Nous avons engagé la conversation au cours de laquelle, il m'a parlé des
gilets jaunes !
J'arrive
assez tard à Tanjore
et après
avoir trouvé un hébergement pour la nuit, je me précipite
au temple de Brihadesvara construit au XIème
siècle
sous la dynastie Chola. Un temple dravidien comme je les aime, sans
ces peintures flashy comme la plupart des temples de la région.
Le soleil descend, la lumière rasante met en valeur la pierre rose
ocrée. C'est magnifique. De nombreux
habitants, des étudiants aussi s'ébattent ou se reposent
sur les pelouses. C'est gai.
Le lendemain matin, j'y suis retournée. Au soleil levant et dans une
relative fraîcheur
de 28°C ! Heureusement car vers 10h, une multitude de groupes de
touristes entrait alors que je
quittais les lieux pour aller prendre un petit dej' .
Le vimana du temple est impressionnant avec ses 70m de haut.
Le temple est classé au patrimoine mondial de l'UNESCO.
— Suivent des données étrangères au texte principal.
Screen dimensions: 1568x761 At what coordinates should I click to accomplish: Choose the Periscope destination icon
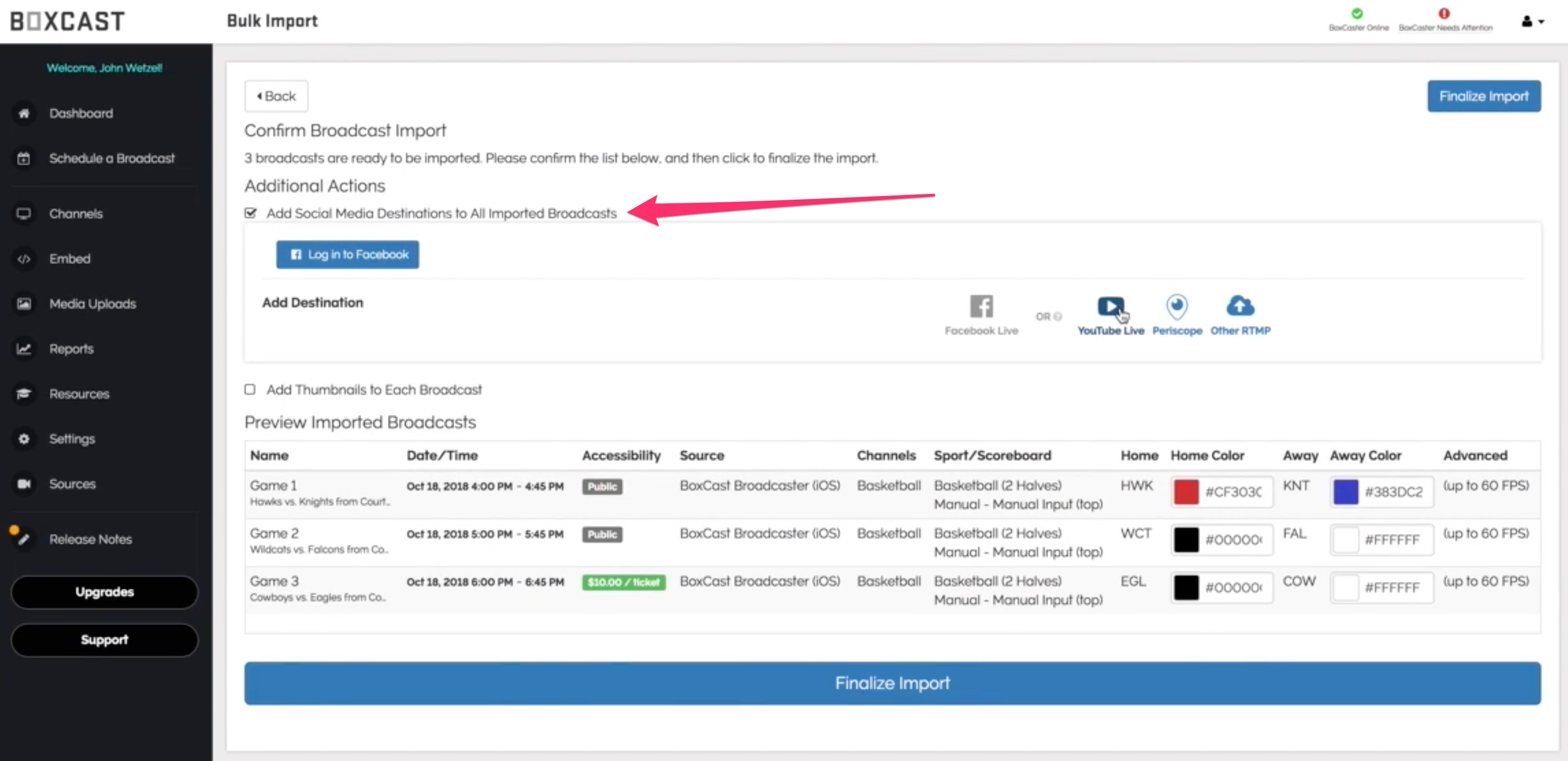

Quatre heures de bus suffisent pour aller de Tanjore à
Madurai, la plus grande ville du sud, côté Tamil
Nadu.
Alors que je découvrais la ville à pied, j'ai retrouvé
deux françaises rencontrées à Tanjore. Le soir,
au temple, nous avons assisté au retour de la lune de miel de
Shiva et Parvati. Parvati est arrivée dans sa chaise à porteur,
bien cachée et
inlassablement ventilée par un fidèle. Tambours et trompettes
résonnaient dans l'immense et magnifique temple. Après
avoir attendu longtemps, les porteurs l'ont emportée dans un lieu
où seuls les hindous ont le droit d'entrer. Il y avait foule hélas
pas de Shiva.
Pas de photos non plus. Prohibited !
Le lendemain matin je suis retournée au temple pour
un rapide coup d'oeil. En contournant le sanctuaire, j'ai rencontré l'éléphant.
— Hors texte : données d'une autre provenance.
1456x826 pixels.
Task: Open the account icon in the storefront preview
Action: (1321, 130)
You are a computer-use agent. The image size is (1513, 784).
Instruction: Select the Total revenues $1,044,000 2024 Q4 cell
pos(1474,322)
C'était l'heure de sa promenade. Il était attendu par les
pèlerins venus avec une gâterie gustative, en échange
de quoi ils recevaient sur la tête une caresse de la trompe.
A la suite de ça avant que la chaleur ne devienne insupportable,
je suis allée en bus à Thirupparamkuram, un petit
village bien sympathique à 8 km d'ici. Le but était
de grimper au sommet d'une colline. Quelle ne fut pas ma surprise de
voir un cortège religieux fait de femmes portant des victuailles
sur la tête. Là encore la fanfare était de rigueur.
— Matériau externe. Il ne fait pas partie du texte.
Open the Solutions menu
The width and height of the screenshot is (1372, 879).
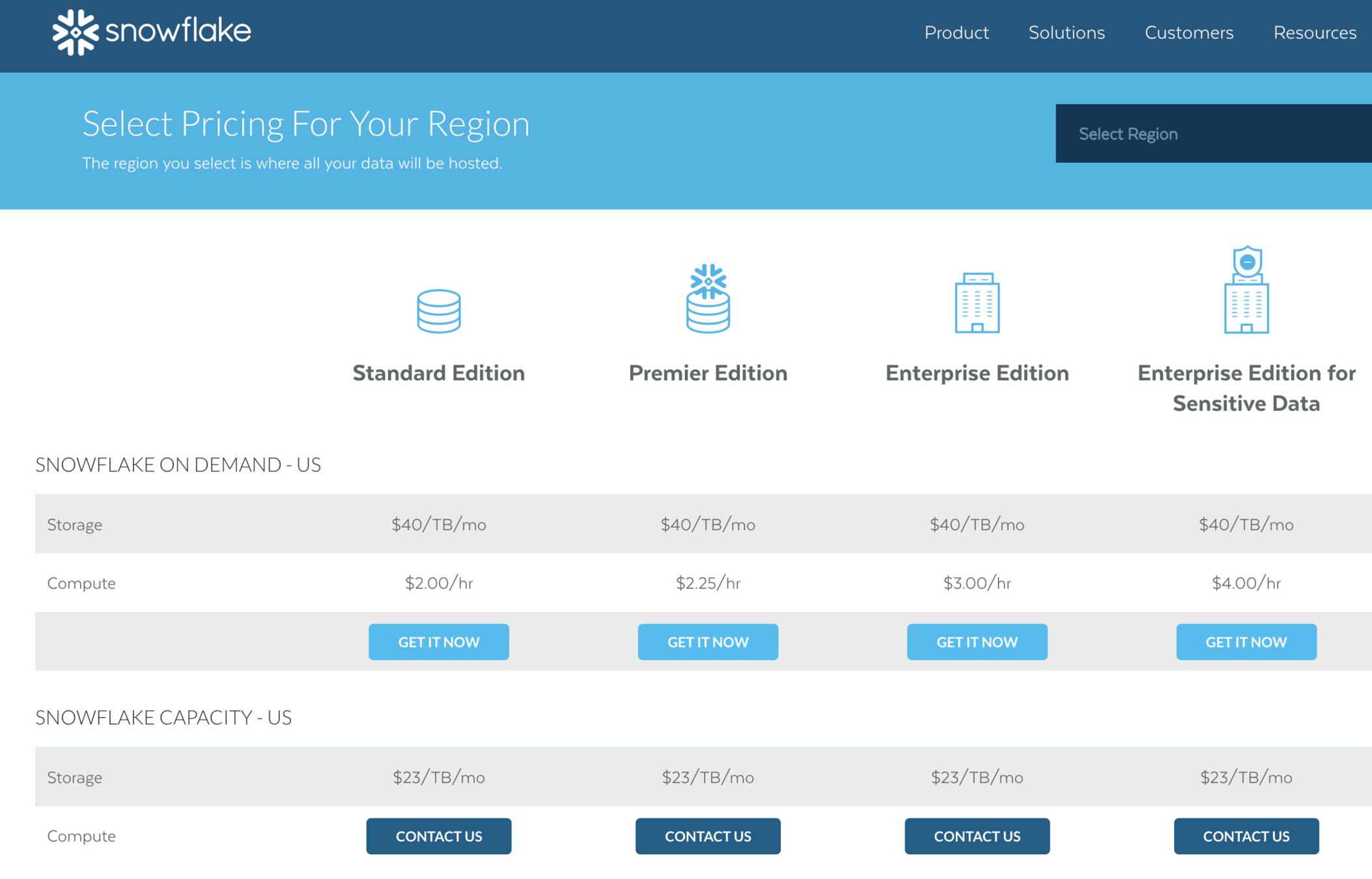click(x=1066, y=33)
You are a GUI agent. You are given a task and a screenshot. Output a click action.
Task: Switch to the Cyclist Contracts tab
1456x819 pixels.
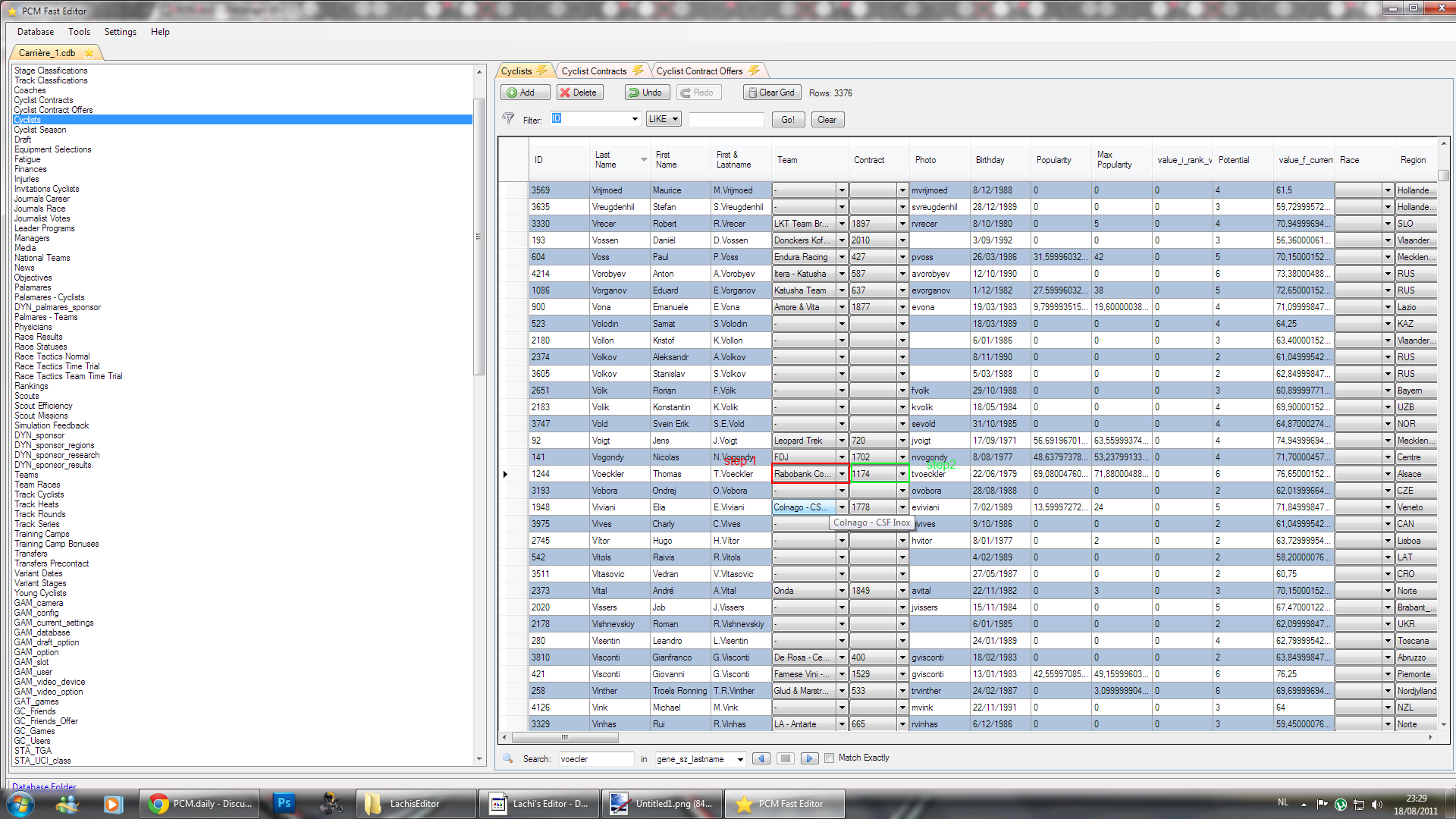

J'ai suivi. Un participant m'a posé un peu de poudre blanche sur le front.
Tout le monde était
ravi et se laissait filmer et photographier avec force sourires.
La grimpette dans la colline entre les rochers blanchâtres fut rude,
la pierre reflétant
la chaleur. Je ne sais combien de marches j'ai gravi pour admirer
un paysage
aride et quelques rizières pas encore en eau et quelques
lopins de terre verdissant.
De retour en ville, j'ai visité rapidement un ancien mandapa
devenu marché et
atelier de couture. Les hommes, uniquement, alignés devant leur
machine, genre singer du début du siècle dernier, font
des merveilles en tout genre.
Madurai a beau être une grande ville, difficile de trouver un ATM (distributeur
d'argent). J'ai vu le moment où je
dormirai
dans
la rue, le ventre vide.
Je n'ai pas essayé ce style de toilette faute de monnaie.
Demain
matin
lever
aux
aurores.
Le
train
qui m'emmènera à Rameswaram part à 6h50. Je dois être à la
gare une heure avant pour acheter mon billet. Pas de réservation
possible.
Suis-je séduite par la ville ? Au premier abord, non.
-
Il y a
fatigue : lever 4h, longue attente à la gare, et ce train qui
avance si lentement surtout sur les deux derniers kilomètres qui
séparent
le continent de l'île de Rameswaram. Là où les rails
sont juste posés sur des piles en béton.
- La difficulté de trouver une chambre
- La touffeur déjà intense à cette heure matinale
Qu'à cela ne tienne, je tourne le dos au temple et me dirige
vers la mer. L’eau
transparente paresse au bord de sable blond où s’entassent
des tissus abandonnés là.
Les innombrables chalutiers se laissent doucement bercer et les petits
pêcheurs
nettoient et rangent leurs filets près de leurs minuscules embarcations.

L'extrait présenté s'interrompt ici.